To do :: Put the lines of the material that begin with the line containing "Volume (754, 131)" and end with the line containing "center [274, 1024].", both included, into a JSON list of strings, one string per line, omitting blank lines.

Material on locating visible targets ::
-- Begin --

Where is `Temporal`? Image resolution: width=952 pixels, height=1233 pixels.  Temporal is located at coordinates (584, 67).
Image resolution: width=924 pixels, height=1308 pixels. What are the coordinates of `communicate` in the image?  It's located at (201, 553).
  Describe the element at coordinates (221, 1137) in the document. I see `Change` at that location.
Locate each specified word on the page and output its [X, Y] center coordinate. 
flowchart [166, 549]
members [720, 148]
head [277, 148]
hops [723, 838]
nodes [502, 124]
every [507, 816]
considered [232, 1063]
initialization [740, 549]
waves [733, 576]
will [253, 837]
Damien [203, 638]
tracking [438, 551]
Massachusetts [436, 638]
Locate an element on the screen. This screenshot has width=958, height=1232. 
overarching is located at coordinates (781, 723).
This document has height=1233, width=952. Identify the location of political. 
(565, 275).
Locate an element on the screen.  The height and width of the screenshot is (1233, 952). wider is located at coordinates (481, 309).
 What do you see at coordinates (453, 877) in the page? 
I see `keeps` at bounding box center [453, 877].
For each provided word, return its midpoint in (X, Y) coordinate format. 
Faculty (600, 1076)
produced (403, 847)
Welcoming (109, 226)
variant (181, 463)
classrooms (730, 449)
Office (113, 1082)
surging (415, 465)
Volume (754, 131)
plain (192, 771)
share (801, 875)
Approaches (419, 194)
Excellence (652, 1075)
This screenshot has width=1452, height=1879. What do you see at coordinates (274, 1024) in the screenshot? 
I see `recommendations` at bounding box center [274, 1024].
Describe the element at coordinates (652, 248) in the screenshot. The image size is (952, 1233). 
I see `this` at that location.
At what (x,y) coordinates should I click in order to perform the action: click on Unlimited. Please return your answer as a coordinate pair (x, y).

-- End --

Response ::
[
  "Volume (754, 131)",
  "plain (192, 771)",
  "share (801, 875)",
  "Approaches (419, 194)",
  "Excellence (652, 1075)",
  "This screenshot has width=1452, height=1879. What do you see at coordinates (274, 1024) in the screenshot? ",
  "I see `recommendations` at bounding box center [274, 1024]."
]